== Supplied data

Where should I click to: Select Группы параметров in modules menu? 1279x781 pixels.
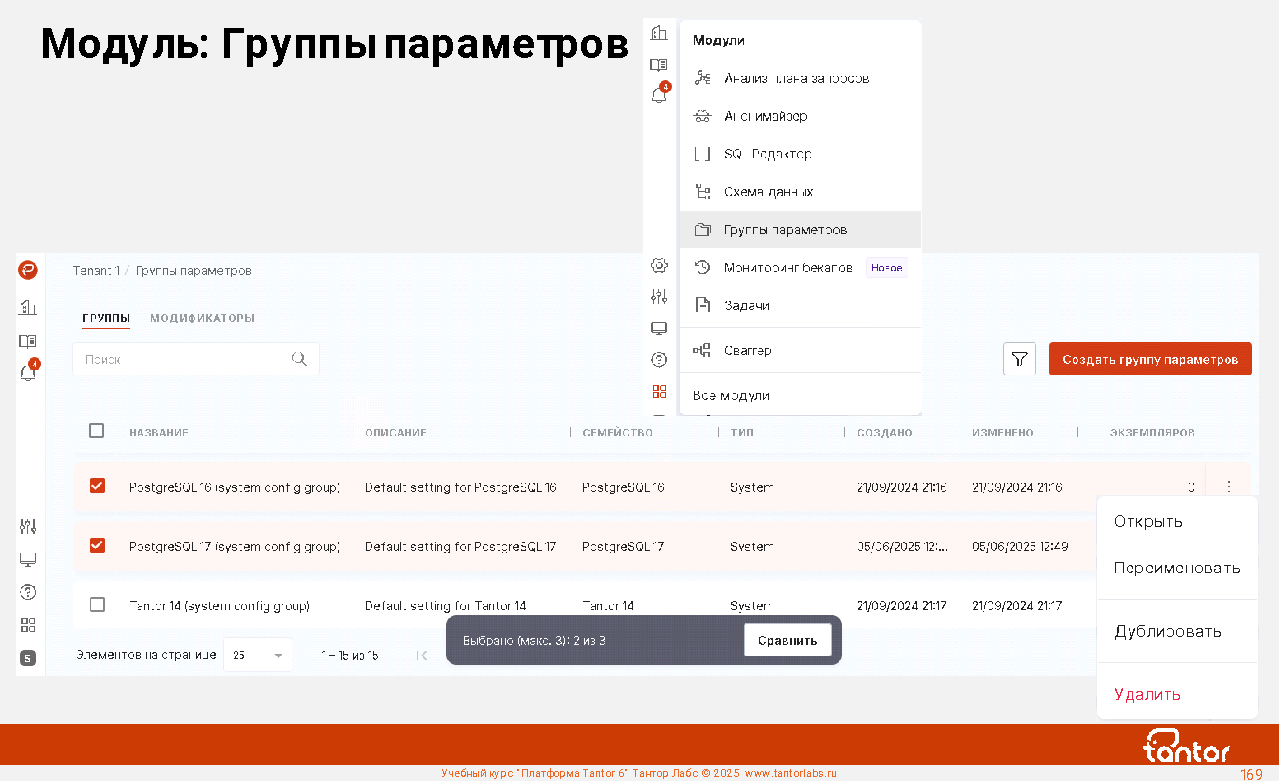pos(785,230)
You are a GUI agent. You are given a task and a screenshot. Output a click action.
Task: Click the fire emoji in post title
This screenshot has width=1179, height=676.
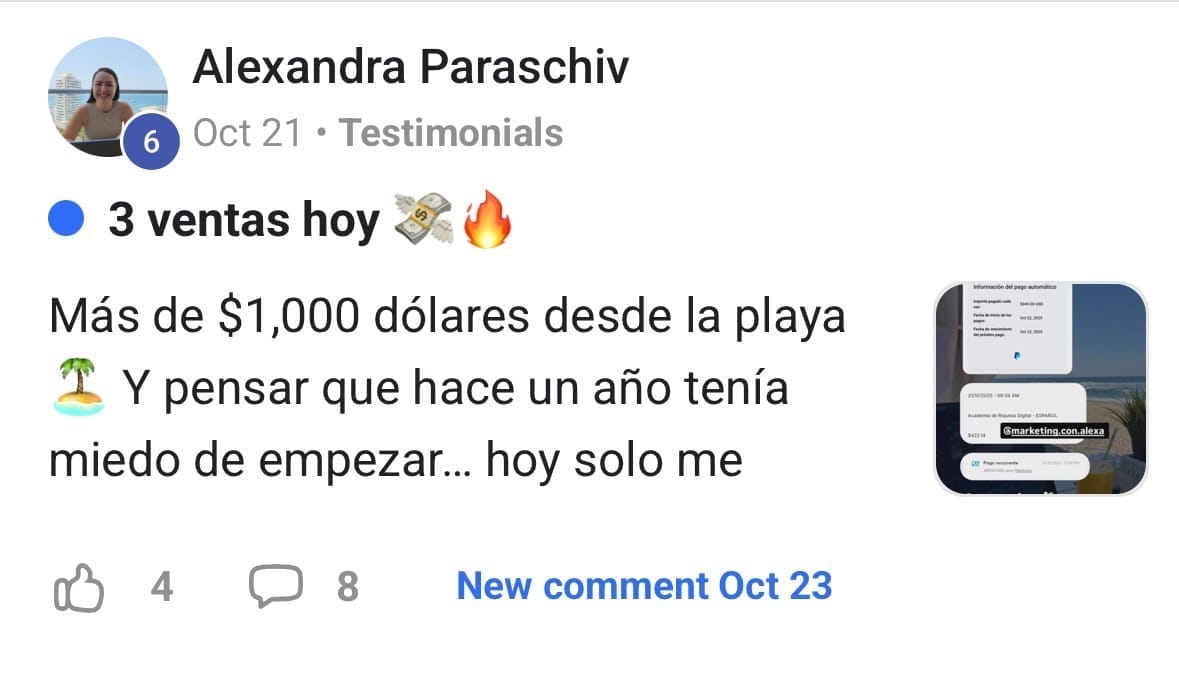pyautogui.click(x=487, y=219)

====

**Task description:**
Your answer must be the lines from the one containing "Task: Click the fire emoji in post title" through the last line of the records, both included, written out exactly and without pictures.

**Exercise answer:**
Task: Click the fire emoji in post title
This screenshot has width=1179, height=676.
pyautogui.click(x=487, y=219)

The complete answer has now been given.